Monday, December 10, 2018

Ekspedisi Ulang Alik: Pendakian Gunung Gede & Pangrango


Seperti kita tahu, bahwa pengurusan SIMAKSI (Surat Izin Masuk Kawasan Konservasi) di Taman Nasional Gunung Gede Pangrango (TNGGP) hanya dapat dilakukan secara online, dengan jumlah kuota yang telah ditetapkan perharinya. Hal ini baik, mengingat banyaknya jumlah pendaki yang berdatangan, tentu saja berakibat buruk pada ekosistem di wilayah Taman Nasional. Maklum, masih banyak pendaki dengan tingkat kesadaran rendah pada lingkungan. Dan sepertinya kata “Pecinta Alam” tidak berlaku bagi kebanyakan mereka, karena mereka datang hanya untuk bersenang-senang (piknik). Jangankan melestarikan alam, membawa sampahnya turun saja tidak. Hal ini terbukti jika anda berkunjung ke Alun-alun Surya Kencana di gunung Gede, sampah berserakan dimana-mana. Begitulah, ketatnya sistem pendaftaran online tidak berpengaruh pada situasi di Taman Nasional, bahkan sebaliknya hal ini terbilang cukup merepotkan para pendaki yang harus datang ke Balai Taman Nasional untuk melakukan validasi setelah melakukan registrasi online. Belum lagi diwajibkannya surat keterangan sehat dan persyaratan lainnya. Tapi bagaimanapun rumitnya, ikutilah peraturan yang berlaku.
Setelah mengurus perijinan 1 minggu sebelum pendakian, saya bersama Nurita (sepupu perempuan) dan seorang teman pendaki bernama Hembuscraft berangkat menuju basecamp pendakian gunung Gede melalui jalur Gunung Putri. Tepat pukul 24:00 (20 November 2018) kami tiba di basecamp dan langsung beristirahat, karena kami berencana akan memulai pendakian sebelum matahari terbit. Suasana basecamp yang menyerupai sebuah home stay sangat tenang dan dingin malam itu, tidak ada pendaki lain yang bermalam. Alhasil kami bertiga mendapat sebuah ruangan dan kamar di lantai atas plus kasur empuk. Rencana untuk memulai pendakian lebih awal sedikit meleset karena kami harus menunggu sarapan yang disediakan pihak basecamp dan melengkapi perbekalan logistik untuk 3 hari dan 2 malam. Pagi itu kami sarapan bersama pemilik basecamp yang sudah saya kenal sebelumnya, dan setelah selesai sarapan pukul 06:00 kami baru memulai pendakian.

Data yang Diberikan

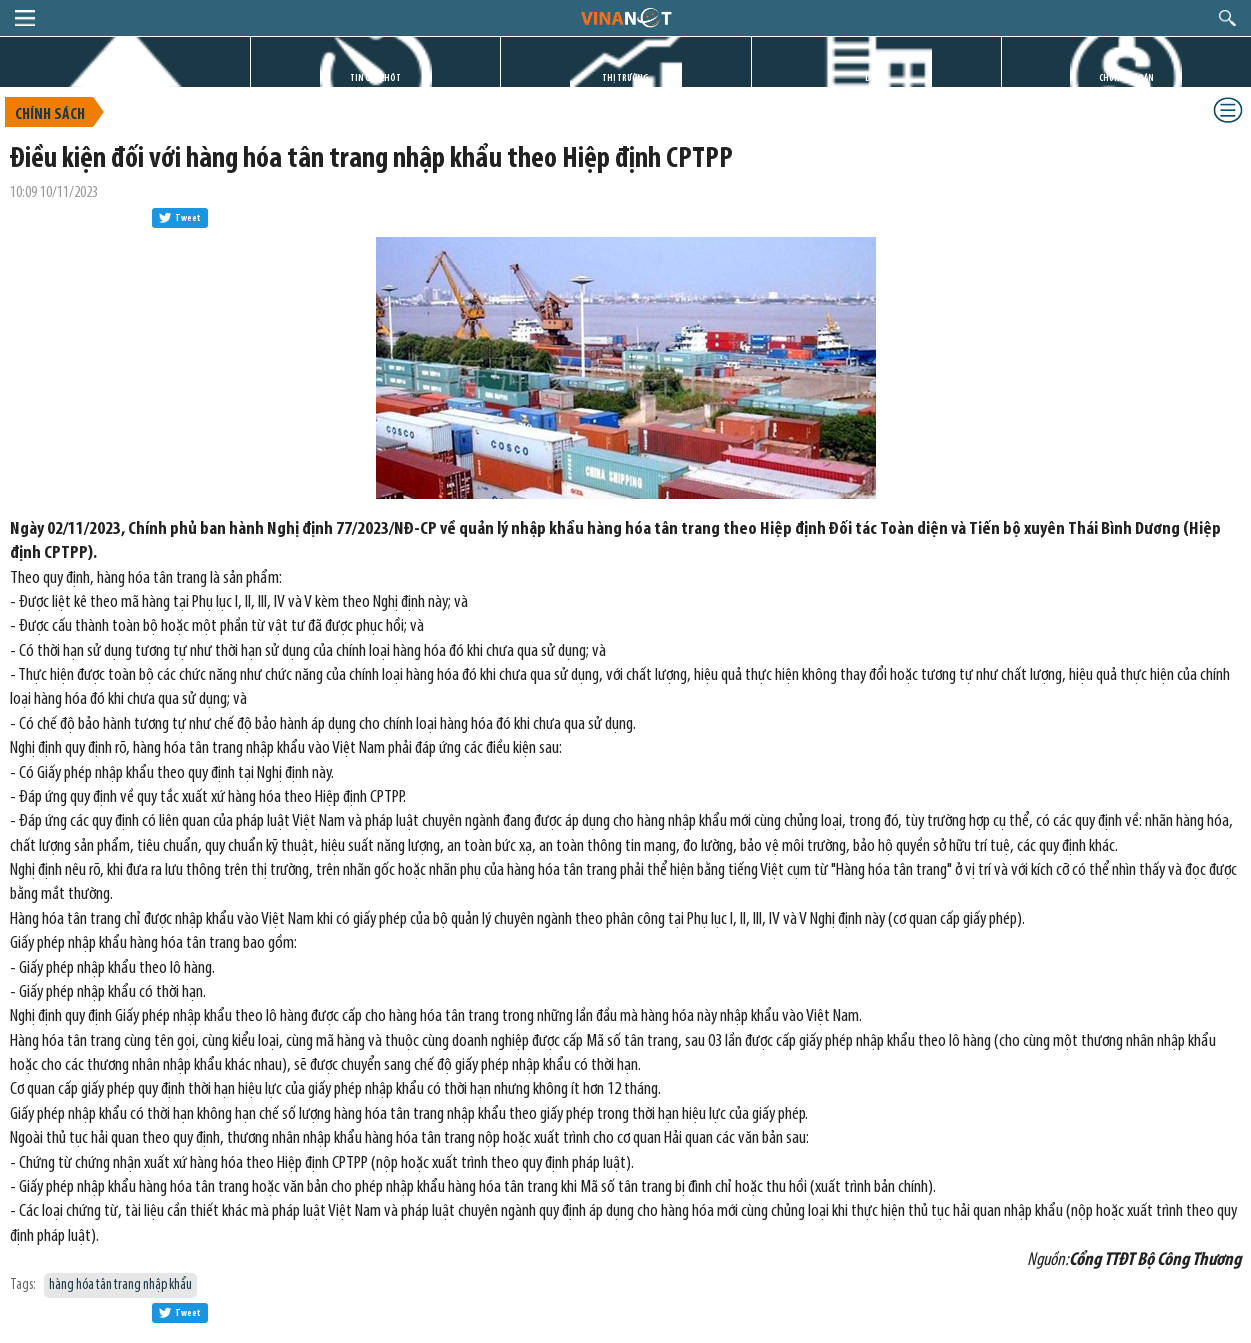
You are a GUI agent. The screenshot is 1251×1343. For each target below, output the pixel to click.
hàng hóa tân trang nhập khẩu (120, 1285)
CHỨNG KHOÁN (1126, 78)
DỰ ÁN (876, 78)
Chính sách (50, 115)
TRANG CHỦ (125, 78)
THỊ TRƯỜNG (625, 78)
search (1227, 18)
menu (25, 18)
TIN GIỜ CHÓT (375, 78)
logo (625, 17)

---

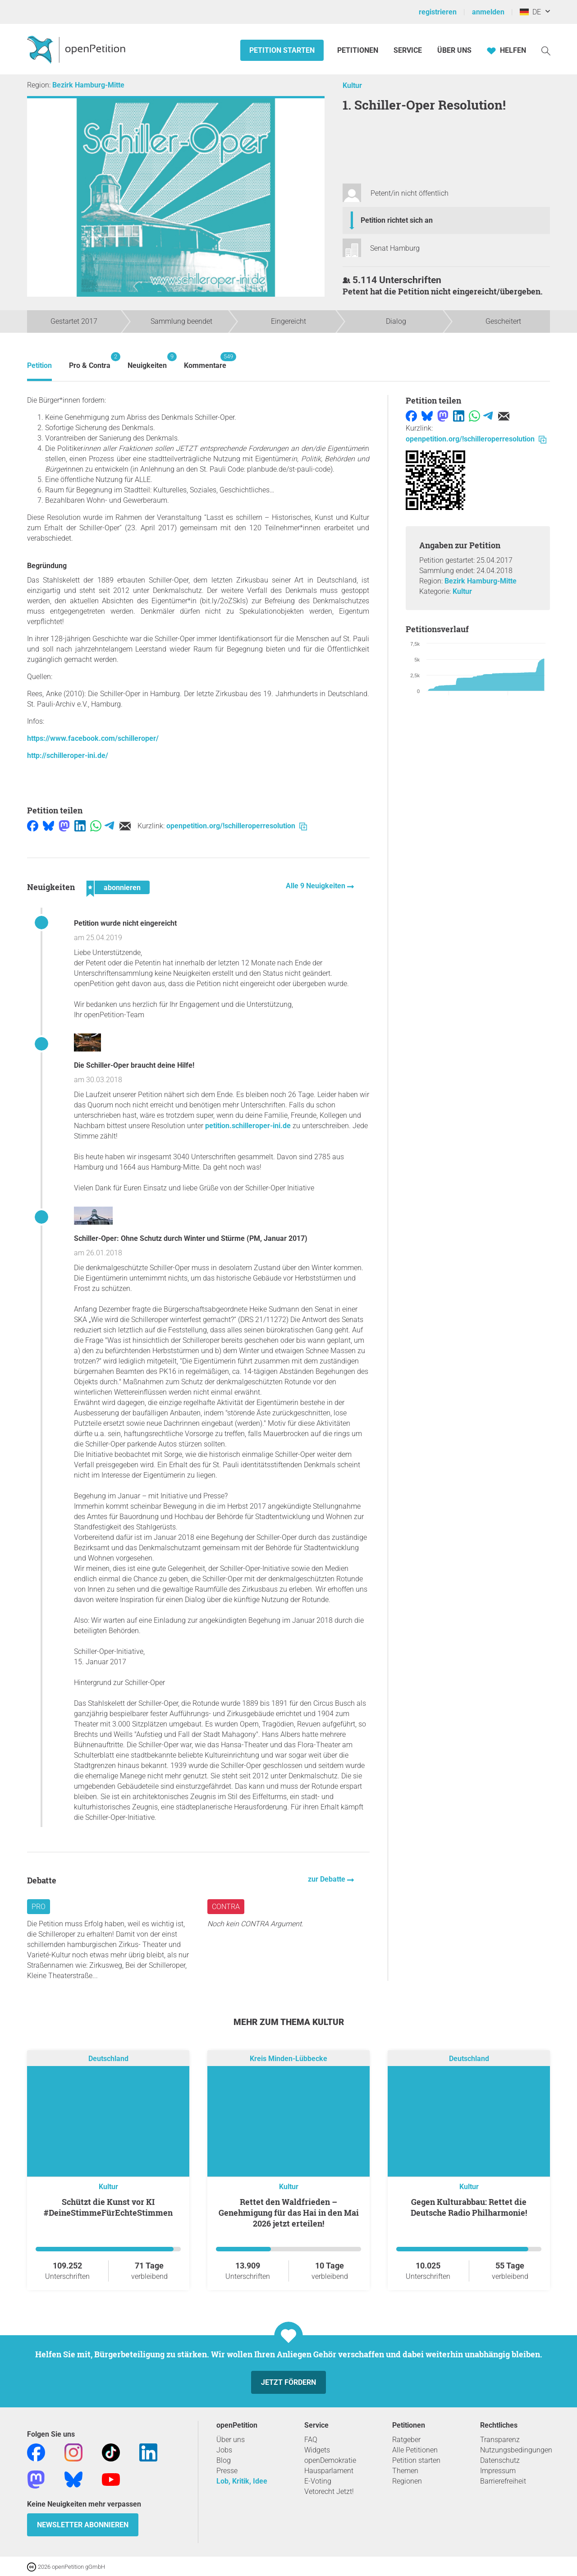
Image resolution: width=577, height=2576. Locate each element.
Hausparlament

Daftar Tugas
(1) Dalam kutipan tentang pendakian Gunung Gede, pukul berapa pendakian akhirnya dimulai?
(2) Teruskan kisah pendakian Gunung Gede dan Pangrango itu dari kalimat terakhirnya.

Kumpulan Jawaban
(1) Pukul 06:00, setelah selesai sarapan.

(2)
Hari ke 1 (06:00-12:00)
Meskipun saya sudah seringkali mendaki melalui jalur Putri, tapi baru kali ini saya memulai pendakian setelah matahari terbit. Ternyata pemandangan dari basecamp menuju pos bayangan (Tanah Merah) cukup menyejukkan mata, petakan terasering perkebunan warga yang didominasi sayur-sayuran sedang tumbuh lebat, mungkin siap panen. Tapi saya baru sadar, bahwa trek dari pos pengecekan Simaksi sampai pos bayangan adalah susunan bebatuan yang agak besar, sehingga membuat langkah awal saya kurang begitu nyaman. Trek mulai berubah menjadi tanah padat setelah memasuki pintu hutan (Pos Bayangan) menuju pos 1 (Pos Informasi Lama). Seperti biasa, saya selalu merasa bahwa pendakian awal dari basecamp menuju Pos 1 selalu terasa melelahkan dan trek pun terkesan sangat-sangat panjang. Mungkin karena kondisi fisik yang masih tegang dan belum sepenuhnya beradaptasi, sehingga tenaga seakan dikuras habis-habisan dan jantung terpompa lebih cepat. Kami terus melanjutkan langkah sampai di Pos 1 dan kemudian beristirahat sejenak di sebuah shelter, rasanya seperti sudah sampai puncak, padahal ini baru Pos 1 menn.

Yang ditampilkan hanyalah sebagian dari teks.